• REQUIREMENT:
When you retype the records that follow, keep each word as it is and drop any pictures.

Stored records:
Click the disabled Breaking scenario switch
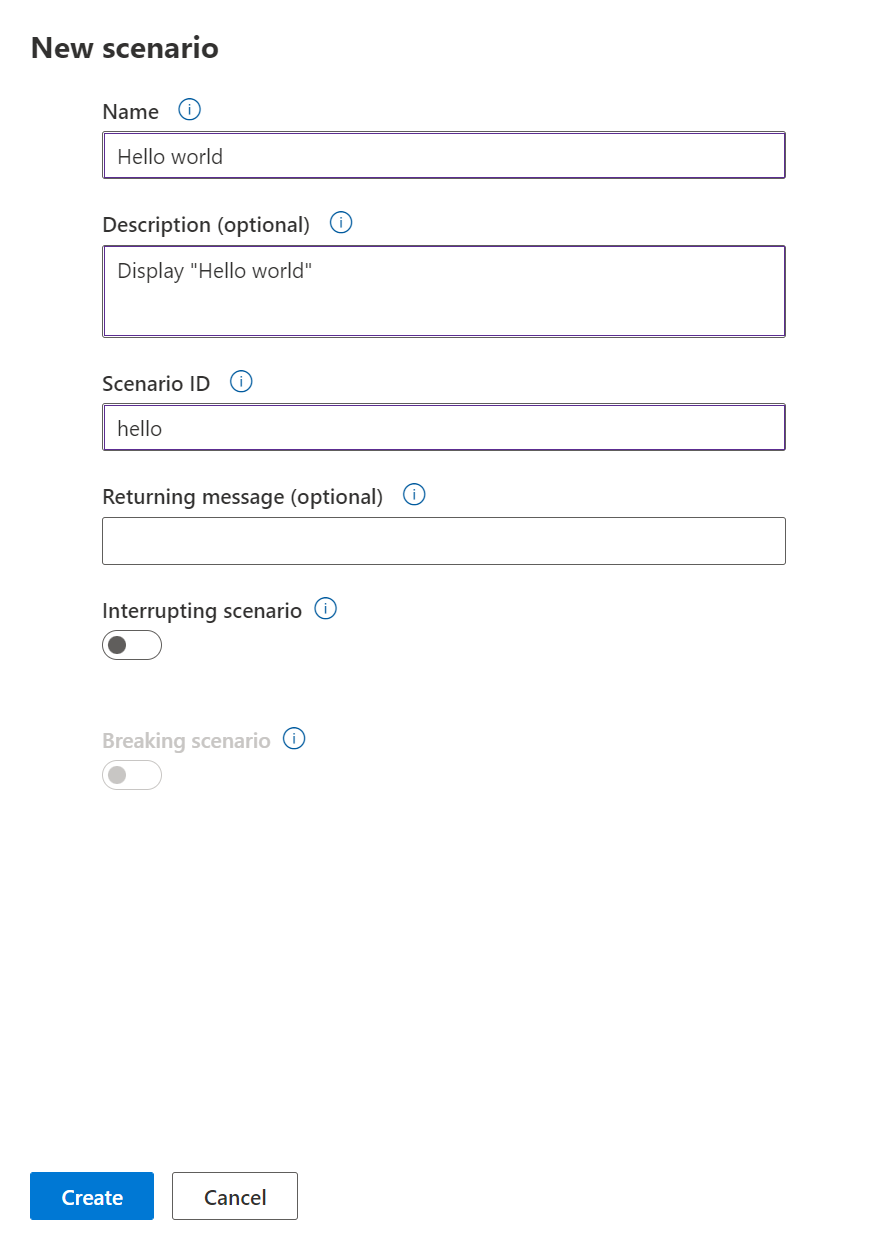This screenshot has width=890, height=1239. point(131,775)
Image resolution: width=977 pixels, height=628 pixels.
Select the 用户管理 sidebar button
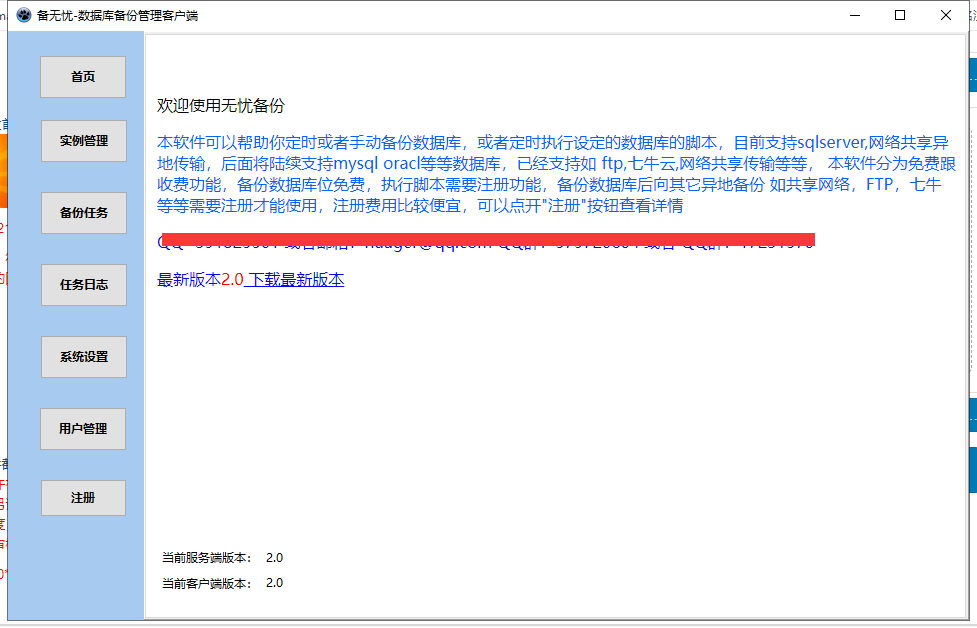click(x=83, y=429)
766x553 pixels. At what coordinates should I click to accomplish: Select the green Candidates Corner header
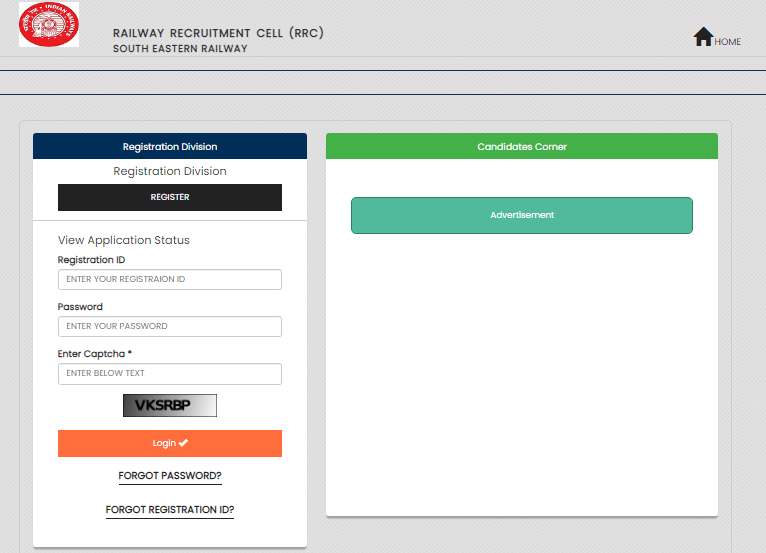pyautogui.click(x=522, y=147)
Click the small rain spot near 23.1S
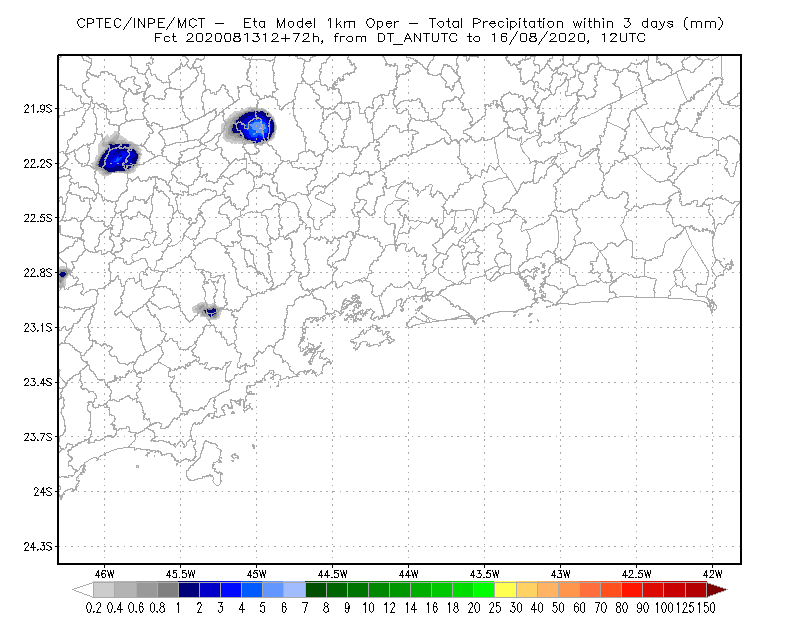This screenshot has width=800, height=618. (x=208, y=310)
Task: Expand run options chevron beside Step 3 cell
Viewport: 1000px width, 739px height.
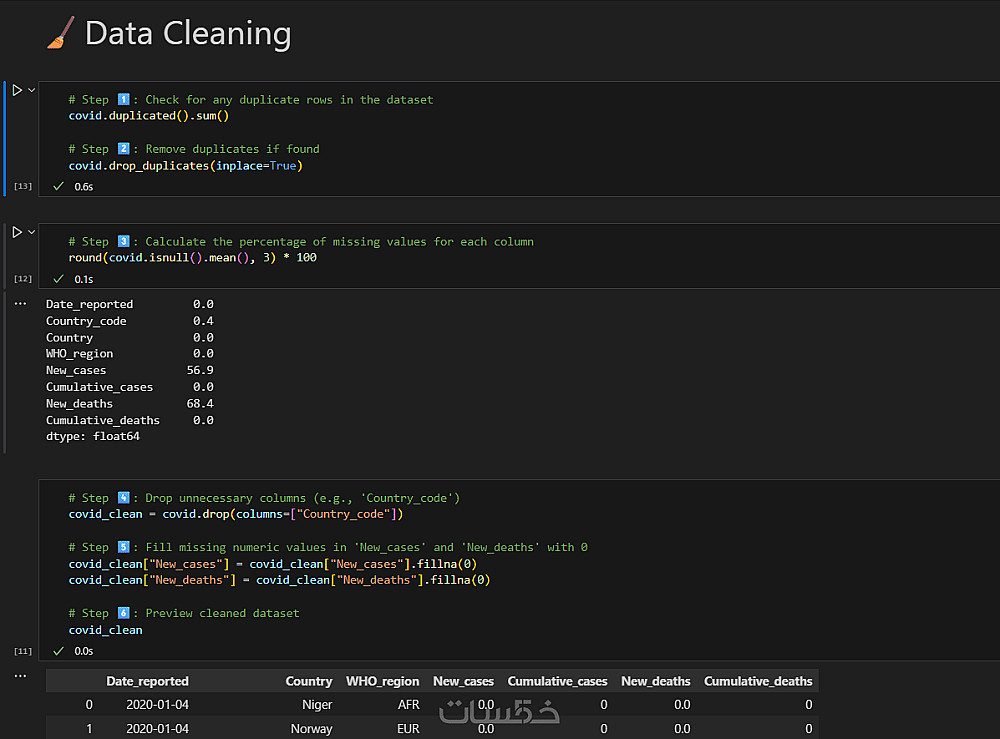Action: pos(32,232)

• RESPONSE FOR THIS EXERCISE:
Click the disabled Breaking scenario switch
This screenshot has width=890, height=1239. point(131,775)
Image resolution: width=977 pixels, height=628 pixels.
Select the 用户管理 sidebar button
click(x=83, y=429)
766x553 pixels. At what coordinates should I click to accomplish: Select the green Candidates Corner header
pyautogui.click(x=522, y=147)
Click the small rain spot near 23.1S
This screenshot has width=800, height=618. (x=208, y=310)
Task: Expand run options chevron beside Step 3 cell
Viewport: 1000px width, 739px height.
Action: pos(32,232)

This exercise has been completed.